Last year, Rooster Teeth also produced YouTube original interactive show “A Heist With Markiplier” from popular YouTube game creator Mark “Markiplier” Fischbach. But RT provided only production services and wasn’t involved with the creative side, so the company didn’t brand the project as a Rooster Teeth Studios production.

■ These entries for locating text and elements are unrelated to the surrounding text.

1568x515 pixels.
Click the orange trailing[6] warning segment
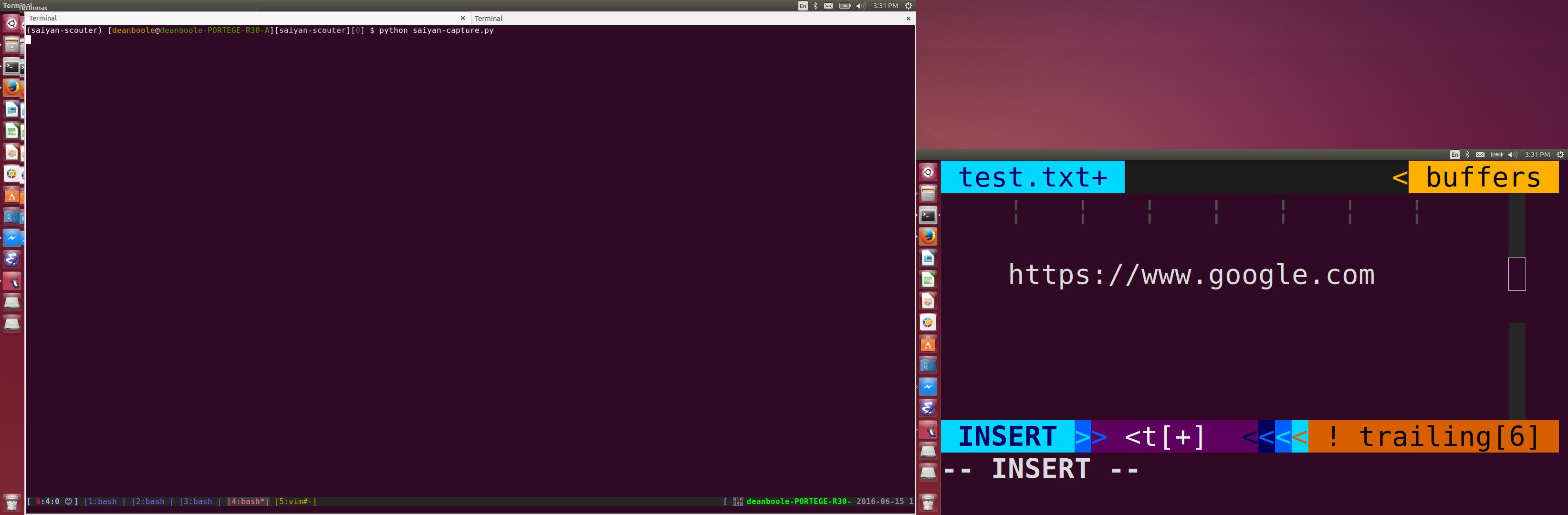point(1433,437)
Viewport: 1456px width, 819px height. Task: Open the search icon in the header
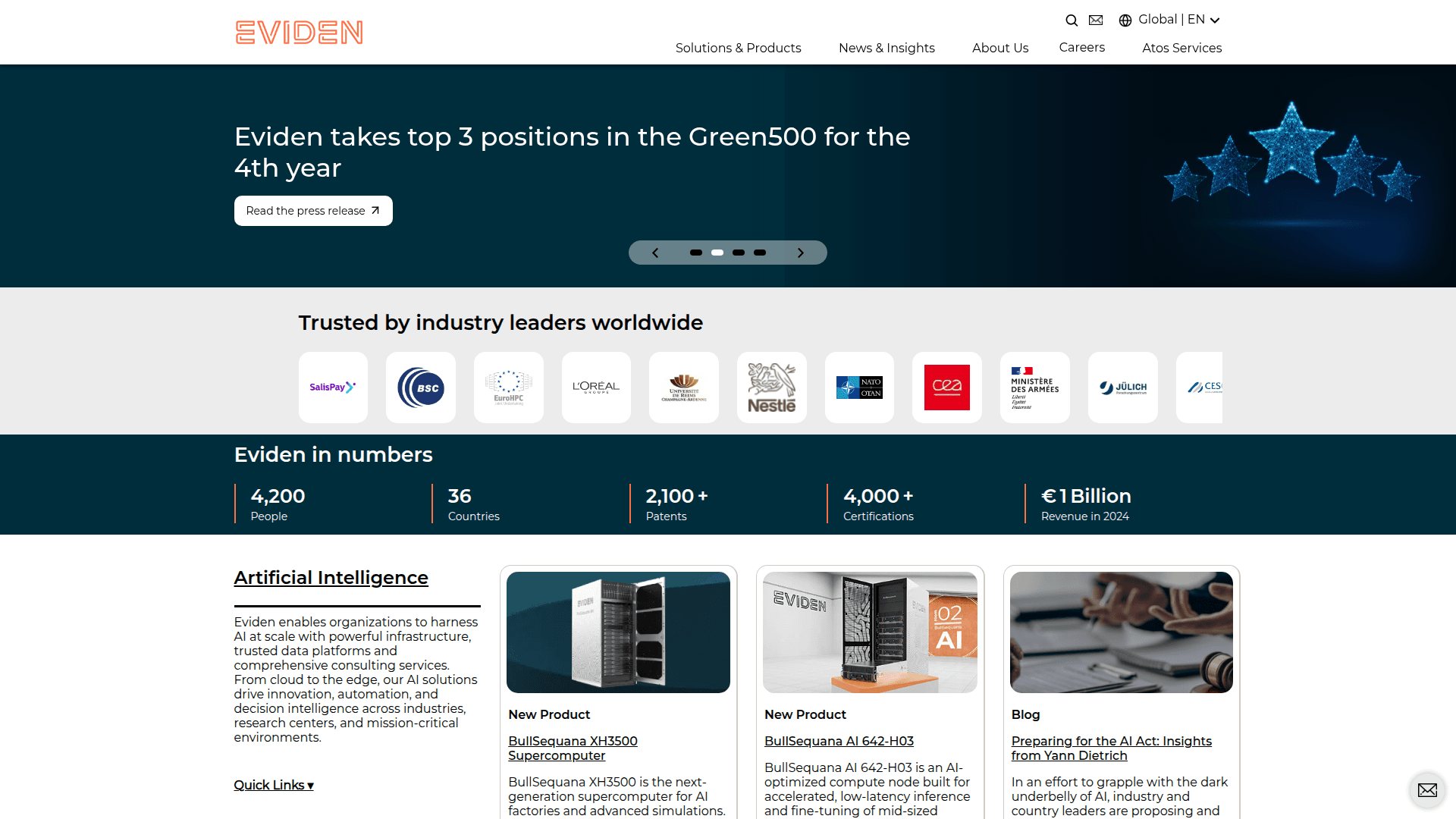click(1072, 20)
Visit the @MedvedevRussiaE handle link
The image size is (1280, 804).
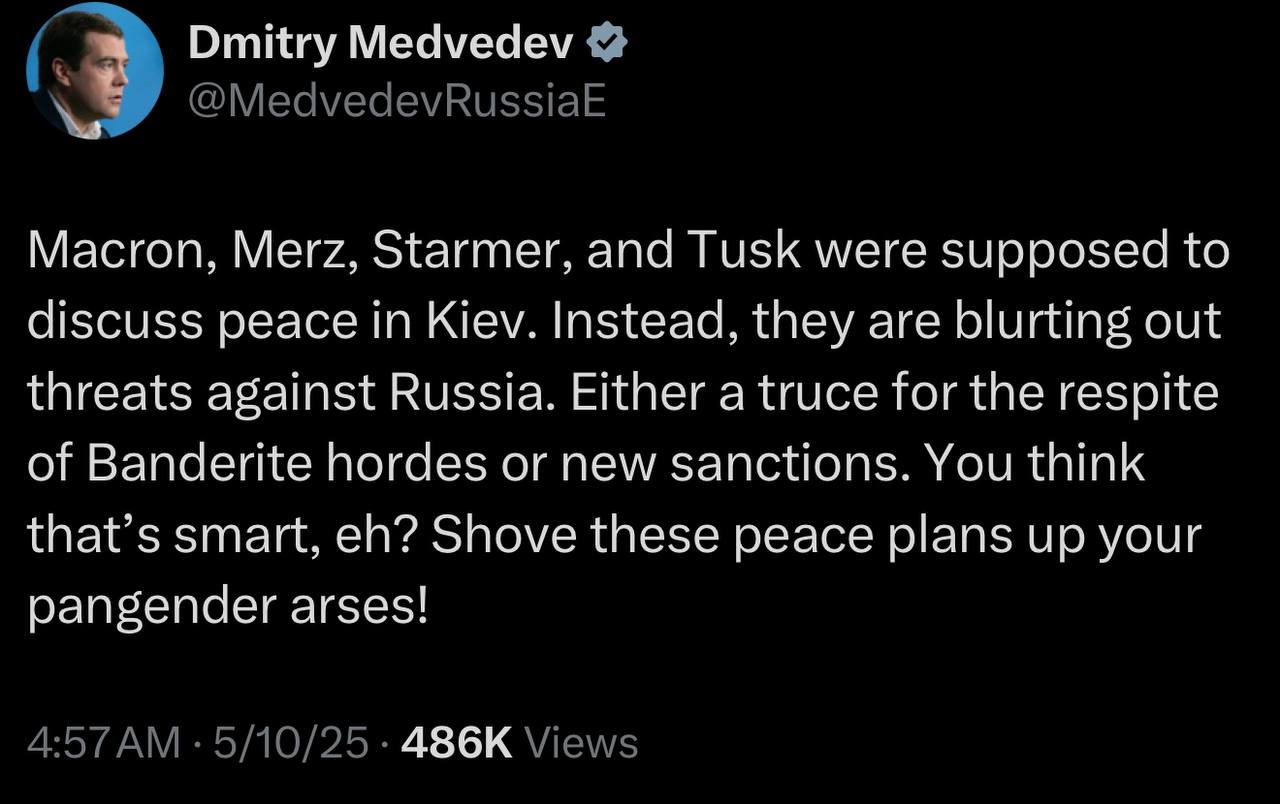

As it ramps up projects, Rooster Teeth Studios has expanded the L.A.-based team, reporting to Hall. Recent hires include Dan Shorr, director of scripted at Rooster Teeth Studios, overseeing all key projects in animation and live-action across both feature and series development. Shorr previously spent almost five years at Marvel Entertainment, where he had been a manager in Marvel TV’s original programming group and worked on Netflix’s “Luke Cage” and FX’s “Legion” and was a co-producer on Netflix’s “The Punisher.”

Also joining Rooster Teeth Studios is Antonia “Toni” Gutierrez as manager of development. In that role, she sources and develops original and IP-based animated series and features in the adult, YA and kids’ spaces. Gutierrez most recently served as manager of animation at ViacomCBS’s Nickelodeon.

The full Rooster Teeth Studios team includes Austin-based development managers Cameron Malone and Allie Watson. Hall, who joined the company in 2016, previously served as head of development at Joachim Rønning and Espen Sandberg’s Roenberg Entertainment production company, where he oversaw multiple film and TV projects. Ryan also worked alongside the directing team on Netflix’s “Marco Polo” and Disney’s “Pirates of the Caribbean: Dead Men Tell No Tales.”